*Work to be completed*: Reproduce, from the lines below, exactly the stretch that begins at the line containing "Where should I click to: Click the blue" and ends at the line containing "Choose Users as", both included.

********************

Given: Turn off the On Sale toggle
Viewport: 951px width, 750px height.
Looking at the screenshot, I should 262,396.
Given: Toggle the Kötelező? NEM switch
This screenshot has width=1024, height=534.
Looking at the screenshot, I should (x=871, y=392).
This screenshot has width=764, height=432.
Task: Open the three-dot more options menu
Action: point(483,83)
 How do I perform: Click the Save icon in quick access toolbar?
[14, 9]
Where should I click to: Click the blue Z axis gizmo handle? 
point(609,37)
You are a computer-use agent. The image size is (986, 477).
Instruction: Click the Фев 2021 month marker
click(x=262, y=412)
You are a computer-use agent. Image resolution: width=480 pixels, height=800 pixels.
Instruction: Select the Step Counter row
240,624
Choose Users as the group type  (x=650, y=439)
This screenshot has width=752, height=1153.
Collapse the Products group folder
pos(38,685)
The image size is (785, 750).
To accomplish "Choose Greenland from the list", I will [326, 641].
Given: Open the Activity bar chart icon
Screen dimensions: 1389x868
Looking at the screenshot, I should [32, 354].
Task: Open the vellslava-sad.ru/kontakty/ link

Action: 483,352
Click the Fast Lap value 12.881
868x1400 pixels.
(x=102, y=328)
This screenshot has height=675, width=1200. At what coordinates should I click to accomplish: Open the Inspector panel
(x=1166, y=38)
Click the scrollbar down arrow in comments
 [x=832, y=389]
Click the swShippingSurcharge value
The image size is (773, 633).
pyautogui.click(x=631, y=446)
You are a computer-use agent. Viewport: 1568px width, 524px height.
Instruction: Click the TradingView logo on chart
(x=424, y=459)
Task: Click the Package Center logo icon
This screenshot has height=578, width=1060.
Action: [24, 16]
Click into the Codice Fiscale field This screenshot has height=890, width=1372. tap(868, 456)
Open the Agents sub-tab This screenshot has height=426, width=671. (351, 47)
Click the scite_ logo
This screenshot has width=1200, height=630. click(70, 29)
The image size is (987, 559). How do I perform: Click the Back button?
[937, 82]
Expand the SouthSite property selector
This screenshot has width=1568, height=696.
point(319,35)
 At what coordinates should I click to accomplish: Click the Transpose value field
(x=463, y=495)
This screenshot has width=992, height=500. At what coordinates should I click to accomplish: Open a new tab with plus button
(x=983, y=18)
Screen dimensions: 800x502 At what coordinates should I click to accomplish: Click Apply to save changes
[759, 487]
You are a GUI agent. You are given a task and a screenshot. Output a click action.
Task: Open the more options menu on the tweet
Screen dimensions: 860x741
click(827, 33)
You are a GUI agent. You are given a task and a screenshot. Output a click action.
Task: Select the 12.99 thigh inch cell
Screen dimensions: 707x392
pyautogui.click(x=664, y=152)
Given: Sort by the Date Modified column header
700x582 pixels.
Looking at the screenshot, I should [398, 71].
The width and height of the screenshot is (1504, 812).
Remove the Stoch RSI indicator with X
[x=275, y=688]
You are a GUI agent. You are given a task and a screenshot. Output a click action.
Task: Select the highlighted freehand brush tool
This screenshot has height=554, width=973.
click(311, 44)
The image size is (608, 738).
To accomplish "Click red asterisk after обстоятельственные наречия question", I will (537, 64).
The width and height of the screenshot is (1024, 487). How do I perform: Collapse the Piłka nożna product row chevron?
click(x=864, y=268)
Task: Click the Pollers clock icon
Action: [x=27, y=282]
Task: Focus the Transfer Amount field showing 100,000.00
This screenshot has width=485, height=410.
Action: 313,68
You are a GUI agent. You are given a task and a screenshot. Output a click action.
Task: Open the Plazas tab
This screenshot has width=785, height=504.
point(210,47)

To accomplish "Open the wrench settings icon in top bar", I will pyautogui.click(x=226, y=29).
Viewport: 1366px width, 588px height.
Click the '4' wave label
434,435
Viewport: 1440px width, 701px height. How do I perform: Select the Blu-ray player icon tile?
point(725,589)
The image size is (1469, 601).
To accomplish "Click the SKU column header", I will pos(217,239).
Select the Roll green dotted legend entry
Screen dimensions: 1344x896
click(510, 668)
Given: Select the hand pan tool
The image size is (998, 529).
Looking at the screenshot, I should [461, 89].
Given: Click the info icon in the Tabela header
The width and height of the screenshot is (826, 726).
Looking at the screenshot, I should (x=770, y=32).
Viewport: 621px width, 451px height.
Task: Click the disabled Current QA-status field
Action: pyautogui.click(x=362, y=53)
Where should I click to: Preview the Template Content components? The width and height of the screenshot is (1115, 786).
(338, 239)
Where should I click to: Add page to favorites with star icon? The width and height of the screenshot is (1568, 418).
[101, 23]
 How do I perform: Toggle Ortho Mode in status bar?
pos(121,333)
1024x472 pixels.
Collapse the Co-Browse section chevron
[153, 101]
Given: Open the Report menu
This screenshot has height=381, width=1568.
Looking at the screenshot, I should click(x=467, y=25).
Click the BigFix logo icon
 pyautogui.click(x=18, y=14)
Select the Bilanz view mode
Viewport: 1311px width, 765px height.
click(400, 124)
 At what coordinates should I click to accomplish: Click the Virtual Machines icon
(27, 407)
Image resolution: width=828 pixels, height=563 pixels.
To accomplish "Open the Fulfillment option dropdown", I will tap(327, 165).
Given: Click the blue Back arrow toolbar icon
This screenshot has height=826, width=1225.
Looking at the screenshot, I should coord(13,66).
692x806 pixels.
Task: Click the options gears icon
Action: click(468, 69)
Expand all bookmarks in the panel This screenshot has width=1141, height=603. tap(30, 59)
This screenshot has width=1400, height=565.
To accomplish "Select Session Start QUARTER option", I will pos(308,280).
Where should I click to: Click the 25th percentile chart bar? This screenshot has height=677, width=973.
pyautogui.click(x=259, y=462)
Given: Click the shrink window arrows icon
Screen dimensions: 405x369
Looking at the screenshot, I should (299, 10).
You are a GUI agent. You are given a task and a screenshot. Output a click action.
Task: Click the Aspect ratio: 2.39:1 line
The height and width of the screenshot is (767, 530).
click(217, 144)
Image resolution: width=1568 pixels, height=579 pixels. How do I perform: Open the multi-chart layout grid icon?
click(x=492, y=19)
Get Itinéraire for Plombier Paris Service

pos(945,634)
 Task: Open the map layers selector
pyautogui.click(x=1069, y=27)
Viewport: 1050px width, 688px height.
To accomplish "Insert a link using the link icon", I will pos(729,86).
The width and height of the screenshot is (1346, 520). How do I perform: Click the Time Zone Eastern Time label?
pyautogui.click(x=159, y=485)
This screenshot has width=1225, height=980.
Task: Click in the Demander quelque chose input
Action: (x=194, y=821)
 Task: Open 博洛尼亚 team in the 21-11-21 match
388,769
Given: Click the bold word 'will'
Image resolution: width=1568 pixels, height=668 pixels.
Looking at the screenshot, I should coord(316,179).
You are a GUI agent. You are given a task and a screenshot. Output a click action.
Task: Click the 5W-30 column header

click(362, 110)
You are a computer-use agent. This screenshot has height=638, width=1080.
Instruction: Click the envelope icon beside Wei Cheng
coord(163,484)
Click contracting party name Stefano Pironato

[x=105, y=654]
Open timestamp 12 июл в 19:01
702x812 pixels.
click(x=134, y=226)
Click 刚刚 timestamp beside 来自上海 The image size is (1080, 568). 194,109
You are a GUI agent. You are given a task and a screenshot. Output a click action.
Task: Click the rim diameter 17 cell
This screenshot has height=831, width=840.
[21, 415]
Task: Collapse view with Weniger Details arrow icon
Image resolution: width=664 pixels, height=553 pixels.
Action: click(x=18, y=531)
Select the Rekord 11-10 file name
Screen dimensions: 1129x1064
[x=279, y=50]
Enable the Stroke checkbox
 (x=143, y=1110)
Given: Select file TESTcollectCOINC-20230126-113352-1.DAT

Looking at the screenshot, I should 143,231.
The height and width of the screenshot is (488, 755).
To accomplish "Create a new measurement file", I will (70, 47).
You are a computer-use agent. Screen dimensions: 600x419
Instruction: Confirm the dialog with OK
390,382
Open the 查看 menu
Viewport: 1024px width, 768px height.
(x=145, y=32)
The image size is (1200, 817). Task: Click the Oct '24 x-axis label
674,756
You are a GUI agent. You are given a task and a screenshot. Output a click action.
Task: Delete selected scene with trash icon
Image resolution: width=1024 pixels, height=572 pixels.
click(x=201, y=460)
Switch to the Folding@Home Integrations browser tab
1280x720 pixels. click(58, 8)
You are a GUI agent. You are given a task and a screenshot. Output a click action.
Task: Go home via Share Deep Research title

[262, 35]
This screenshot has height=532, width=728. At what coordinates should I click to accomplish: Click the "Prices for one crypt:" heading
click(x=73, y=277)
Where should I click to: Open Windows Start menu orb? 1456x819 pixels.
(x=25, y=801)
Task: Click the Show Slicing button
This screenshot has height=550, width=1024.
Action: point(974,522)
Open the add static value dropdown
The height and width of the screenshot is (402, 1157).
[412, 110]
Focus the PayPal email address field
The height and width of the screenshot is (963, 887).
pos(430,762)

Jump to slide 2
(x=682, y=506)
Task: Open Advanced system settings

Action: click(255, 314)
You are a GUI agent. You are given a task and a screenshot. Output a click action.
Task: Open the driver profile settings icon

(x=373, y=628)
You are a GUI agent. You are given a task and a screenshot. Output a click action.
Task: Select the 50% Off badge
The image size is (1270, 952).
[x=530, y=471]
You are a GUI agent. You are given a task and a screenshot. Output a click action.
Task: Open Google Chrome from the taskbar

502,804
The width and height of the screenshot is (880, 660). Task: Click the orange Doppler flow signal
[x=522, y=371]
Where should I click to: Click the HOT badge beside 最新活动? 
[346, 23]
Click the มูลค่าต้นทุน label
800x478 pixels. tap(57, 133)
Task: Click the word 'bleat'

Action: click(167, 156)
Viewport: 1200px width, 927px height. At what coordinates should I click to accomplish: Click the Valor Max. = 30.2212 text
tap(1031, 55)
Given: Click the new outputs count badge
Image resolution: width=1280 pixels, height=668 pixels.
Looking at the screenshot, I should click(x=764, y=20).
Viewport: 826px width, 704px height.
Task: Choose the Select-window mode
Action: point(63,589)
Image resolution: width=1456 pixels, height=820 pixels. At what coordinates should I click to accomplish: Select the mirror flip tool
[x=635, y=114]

********************

*Response area*:
Where should I click to: Click the blue Z axis gizmo handle? 
point(609,37)
You are a computer-use agent. The image size is (986, 477).
Instruction: Click the Фев 2021 month marker
click(x=262, y=412)
You are a computer-use agent. Image resolution: width=480 pixels, height=800 pixels.
Instruction: Select the Step Counter row
240,624
Choose Users as the group type  (x=650, y=439)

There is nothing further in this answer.